| Vorliegender Text |
Daniela Gallati-Landolt, Kirchgemeindepräsidentin Näfels GL
Schweiz

Streit in Näfels: «Was hier passiert, ist Rufmord»

Daniela Gallati ist Kirchgemeindepräsidentin in Näfels GL. Sie widerspricht dem Priester Kurt Vogt, der Näfels im Streit verlassen hat, und sagt: «Ich verstehe das ganze Chaos nicht, da ich im Juni ohnehin aufhören werde.»

Raphael Rauch

Was ist aus Ihrer Sicht in Näfels schiefgelaufen?

Daniela Gallati*: Wir kennen in der Schweiz das duale System. Es gibt Pfarreien und Kirchgemeinden, die zusammenarbeiten. Dabei sind aber klare Spielregeln einzuhalten. Als Körperschaft können wir uns nicht einfach über Gesetze hinwegsetzen, auch wenn der kurze Dienstweg manchmal bequemer wäre.

Ein Kruzifix in der Pfarrkirche in Näfels GL.
Ein Kruzifix in der Pfarrkirche in Näfels GL.

Was genau ist der Kern des Konflikts?

Gallati: Das würde ich auch gerne wissen. In der Zeitung steht, dass ich mich in pastorale Belange eingemischt habe. Ich weiss nicht, was damit gemeint ist. Ich habe keine Beerdigungen gehalten, niemanden getauft oder etwas Ähnliches getan. Und wenn ich als Lektorin gewirkt habe, dann als Pfarreimitglied – und nicht als Kirchgemeindepräsidentin.

Kurt Vogt in Schwyz
Kurt Vogt in Schwyz

Der Priester Kurt Vogt wirft Ihnen vor, Sie hätten ihm Arbeitsverträge und Pflichtenhefte der Mitarbeitenden vorenthalten.

| Vorliegende Daten |
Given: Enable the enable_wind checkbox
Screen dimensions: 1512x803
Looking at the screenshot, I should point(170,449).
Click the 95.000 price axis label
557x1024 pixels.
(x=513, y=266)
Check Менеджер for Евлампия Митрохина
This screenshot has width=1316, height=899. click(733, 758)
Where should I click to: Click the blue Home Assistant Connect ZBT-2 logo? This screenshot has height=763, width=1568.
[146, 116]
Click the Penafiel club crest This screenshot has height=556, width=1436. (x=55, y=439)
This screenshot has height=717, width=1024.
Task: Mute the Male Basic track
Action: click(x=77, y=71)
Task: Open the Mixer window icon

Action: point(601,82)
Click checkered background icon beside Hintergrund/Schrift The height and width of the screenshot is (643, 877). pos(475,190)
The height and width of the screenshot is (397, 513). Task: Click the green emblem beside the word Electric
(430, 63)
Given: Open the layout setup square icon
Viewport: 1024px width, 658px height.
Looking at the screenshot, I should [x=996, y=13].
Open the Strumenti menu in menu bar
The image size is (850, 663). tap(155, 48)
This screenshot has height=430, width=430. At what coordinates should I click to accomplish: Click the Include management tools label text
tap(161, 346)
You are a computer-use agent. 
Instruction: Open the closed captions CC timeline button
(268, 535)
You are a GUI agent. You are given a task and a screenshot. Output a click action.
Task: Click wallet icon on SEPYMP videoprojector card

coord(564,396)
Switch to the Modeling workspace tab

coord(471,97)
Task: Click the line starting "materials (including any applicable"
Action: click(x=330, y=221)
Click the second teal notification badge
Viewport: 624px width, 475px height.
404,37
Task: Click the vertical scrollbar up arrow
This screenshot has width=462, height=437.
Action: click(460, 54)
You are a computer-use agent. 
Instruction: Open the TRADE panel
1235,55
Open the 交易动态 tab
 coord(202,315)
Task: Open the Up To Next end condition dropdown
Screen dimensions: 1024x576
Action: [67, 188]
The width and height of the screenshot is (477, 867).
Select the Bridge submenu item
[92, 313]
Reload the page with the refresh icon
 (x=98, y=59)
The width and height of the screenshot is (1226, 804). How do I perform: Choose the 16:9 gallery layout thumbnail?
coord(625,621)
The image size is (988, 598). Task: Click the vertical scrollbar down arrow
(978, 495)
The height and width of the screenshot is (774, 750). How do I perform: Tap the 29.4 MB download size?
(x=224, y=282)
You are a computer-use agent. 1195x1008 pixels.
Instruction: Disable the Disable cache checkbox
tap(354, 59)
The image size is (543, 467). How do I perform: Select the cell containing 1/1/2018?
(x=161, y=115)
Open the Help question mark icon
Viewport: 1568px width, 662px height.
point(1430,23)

| Auszuführende Aufgaben |
1 – Schreiben Sie aus dem Interview zum Streit in Näfels wörtlich den Abschnitt ab, der mit den Worten „Was genau ist“ beginnt und mit „der Mitarbeitenden vorenthalten.“ endet.
2 – Führen Sie bitte das Interview zum Streit in Näfels im Anschluss an seinen letzten Satz fort.

| Lösungen der Aufgaben |
1 –
Was genau ist der Kern des Konflikts?

Gallati: Das würde ich auch gerne wissen. In der Zeitung steht, dass ich mich in pastorale Belange eingemischt habe. Ich weiss nicht, was damit gemeint ist. Ich habe keine Beerdigungen gehalten, niemanden getauft oder etwas Ähnliches getan. Und wenn ich als Lektorin gewirkt habe, dann als Pfarreimitglied – und nicht als Kirchgemeindepräsidentin.

Kurt Vogt in Schwyz
Kurt Vogt in Schwyz

Der Priester Kurt Vogt wirft Ihnen vor, Sie hätten ihm Arbeitsverträge und Pflichtenhefte der Mitarbeitenden vorenthalten.

2 –
Gallati: Das stimmt so nicht. Die Arbeitsverträge sind Sache des Arbeitgebers und des Arbeitnehmers. Die Kirchgemeinde ist Anstellungsbehörde und Arbeitsverträge sind vertraulich zu behandeln. Ich habe mich extra nochmals juristisch erkundigt. Wenn das die Vorschriften sind, dann müssen wir uns daran halten. Und Kurt Vogt hat sehr wohl die Pflichtenhefte erhalten. Er kam zu mir und hat gesagt, dass sein Vorgänger ihm diese nicht gegeben hat. Also habe ich ihm Duplikate kopiert. Heute würde ich sagen: Ich hätte sie ihm besser unter Zeugen geben sollen.

«Die Abrechnung ist vielleicht veraltet dargestellt, aber korrekt und konform.»

In Näfels ist auch von Intransparenz bei den Finanzen die Rede.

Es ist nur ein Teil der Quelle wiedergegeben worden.